Lab 7#

This lab is devoted to metrology, by detecting features on the image L.png.

  • Recall what the following detectors can do: Canny, Harris, Hough, Moravec, Prewitt, Roberts, Sobel.

Sobel and Canny detectors#

  • Display the image gradients with the Sobel detector (skimage.filters.sobel).

  • Apply a threshold on the obtained image to perform an edge detection. What is the influence of the threshold on the result?

  • Find the optimal threshold, i.e. the one which gives most of the edges of the object while keeping precise locations of the edges.

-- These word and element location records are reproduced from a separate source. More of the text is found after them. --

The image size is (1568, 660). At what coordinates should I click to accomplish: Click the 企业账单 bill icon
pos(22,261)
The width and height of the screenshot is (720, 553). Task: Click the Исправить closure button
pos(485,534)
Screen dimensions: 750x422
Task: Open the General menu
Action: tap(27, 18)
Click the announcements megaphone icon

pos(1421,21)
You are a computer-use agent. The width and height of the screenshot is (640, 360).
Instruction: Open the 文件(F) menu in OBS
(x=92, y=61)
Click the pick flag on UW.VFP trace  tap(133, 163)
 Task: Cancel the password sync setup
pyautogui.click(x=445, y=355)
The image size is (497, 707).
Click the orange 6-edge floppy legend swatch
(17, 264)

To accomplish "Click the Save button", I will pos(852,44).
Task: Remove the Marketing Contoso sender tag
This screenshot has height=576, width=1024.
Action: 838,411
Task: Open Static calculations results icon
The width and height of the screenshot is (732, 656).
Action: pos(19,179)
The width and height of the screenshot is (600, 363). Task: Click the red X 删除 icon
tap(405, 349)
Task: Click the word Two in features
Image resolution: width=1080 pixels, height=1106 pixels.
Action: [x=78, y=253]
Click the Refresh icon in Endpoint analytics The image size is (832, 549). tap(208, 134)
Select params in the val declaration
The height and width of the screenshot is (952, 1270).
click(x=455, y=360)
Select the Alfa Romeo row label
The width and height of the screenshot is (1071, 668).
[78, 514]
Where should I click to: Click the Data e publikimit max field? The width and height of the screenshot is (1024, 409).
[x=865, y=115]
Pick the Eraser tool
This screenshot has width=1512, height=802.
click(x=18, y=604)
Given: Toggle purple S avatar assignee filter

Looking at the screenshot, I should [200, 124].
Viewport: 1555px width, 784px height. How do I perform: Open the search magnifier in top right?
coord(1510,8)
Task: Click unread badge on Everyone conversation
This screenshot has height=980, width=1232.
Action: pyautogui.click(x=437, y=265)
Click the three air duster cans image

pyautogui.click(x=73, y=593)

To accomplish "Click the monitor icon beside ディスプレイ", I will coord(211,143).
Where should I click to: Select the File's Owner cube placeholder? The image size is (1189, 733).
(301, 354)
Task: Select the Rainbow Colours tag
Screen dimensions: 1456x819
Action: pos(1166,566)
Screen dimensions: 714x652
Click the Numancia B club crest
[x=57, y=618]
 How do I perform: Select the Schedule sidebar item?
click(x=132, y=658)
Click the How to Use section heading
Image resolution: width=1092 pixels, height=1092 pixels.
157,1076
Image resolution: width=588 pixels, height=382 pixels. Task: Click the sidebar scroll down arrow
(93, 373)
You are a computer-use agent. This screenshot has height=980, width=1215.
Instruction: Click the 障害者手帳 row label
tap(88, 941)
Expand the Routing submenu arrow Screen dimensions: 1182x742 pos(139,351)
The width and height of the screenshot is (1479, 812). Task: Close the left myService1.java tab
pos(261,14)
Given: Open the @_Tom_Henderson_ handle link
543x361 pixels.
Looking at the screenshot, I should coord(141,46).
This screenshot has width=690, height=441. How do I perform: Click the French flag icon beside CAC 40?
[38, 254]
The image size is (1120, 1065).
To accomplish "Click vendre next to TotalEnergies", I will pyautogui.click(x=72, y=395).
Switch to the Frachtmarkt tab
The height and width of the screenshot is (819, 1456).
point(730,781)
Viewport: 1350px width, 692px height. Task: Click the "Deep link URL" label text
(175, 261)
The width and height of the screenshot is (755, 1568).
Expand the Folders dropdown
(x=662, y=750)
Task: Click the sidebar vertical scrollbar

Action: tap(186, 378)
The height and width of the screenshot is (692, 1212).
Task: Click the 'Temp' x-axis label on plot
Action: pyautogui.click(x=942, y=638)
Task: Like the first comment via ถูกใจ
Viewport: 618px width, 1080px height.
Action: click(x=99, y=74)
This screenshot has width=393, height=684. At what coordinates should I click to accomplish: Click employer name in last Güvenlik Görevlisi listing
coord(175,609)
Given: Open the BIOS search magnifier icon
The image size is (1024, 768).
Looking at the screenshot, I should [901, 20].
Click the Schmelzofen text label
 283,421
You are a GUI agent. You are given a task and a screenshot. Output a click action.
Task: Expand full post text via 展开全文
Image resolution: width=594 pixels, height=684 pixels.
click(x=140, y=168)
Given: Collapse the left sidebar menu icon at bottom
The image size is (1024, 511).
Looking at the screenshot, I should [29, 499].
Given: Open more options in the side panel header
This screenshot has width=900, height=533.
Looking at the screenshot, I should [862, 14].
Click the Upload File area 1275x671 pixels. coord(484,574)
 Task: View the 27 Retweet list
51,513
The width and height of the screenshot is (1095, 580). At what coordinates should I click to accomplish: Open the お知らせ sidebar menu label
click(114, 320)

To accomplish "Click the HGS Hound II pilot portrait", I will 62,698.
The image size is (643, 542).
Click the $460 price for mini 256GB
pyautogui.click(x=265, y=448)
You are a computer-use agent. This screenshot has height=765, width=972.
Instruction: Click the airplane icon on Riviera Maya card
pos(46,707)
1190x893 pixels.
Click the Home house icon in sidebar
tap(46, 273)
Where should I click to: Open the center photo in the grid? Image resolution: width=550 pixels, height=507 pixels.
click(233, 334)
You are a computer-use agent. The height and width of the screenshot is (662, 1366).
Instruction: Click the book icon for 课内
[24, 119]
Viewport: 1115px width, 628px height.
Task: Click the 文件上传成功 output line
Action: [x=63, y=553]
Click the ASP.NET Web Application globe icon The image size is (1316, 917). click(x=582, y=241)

  • What is the relationship between Sobel and Canny detectors?

  • Display the edges detected by Canny detector (skimage.feature.canny).

  • Discuss the influence of the main parameters of the method, namely the size of the Gaussian filter and the two thresholds.

  • It is sometimes interesting to compare the studied methods in terms of computation time. The computation time can be obtained by calculating the difference between the time \(t_2\) measured after executing the method and the time \(t_1\) measured before its execution. For that, you can use the function time.time which gives the number of seconds elapsed since January 1, 1970. What is the fastest method?

Harris detector#

  • Apply the Harris detector (with skimage.feature.corner_harris and skimage.feature.corner_peaks).

  • Criticize the result: have all the corners been detected? Are there any false alarms (i.e. detections that do not correspond to corners)? How to explain these errors?

Hough transform#

  • The Hough transform does not apply directly to the original image: what image should you use?

  • Represent the Hough transform of the image with skimage.transform.hough_line.

  • The function skimage.transform.hough_line_peaks extracts the parameters of the most important lines from the Hough transform. Use this function to display the six most important lines of the image.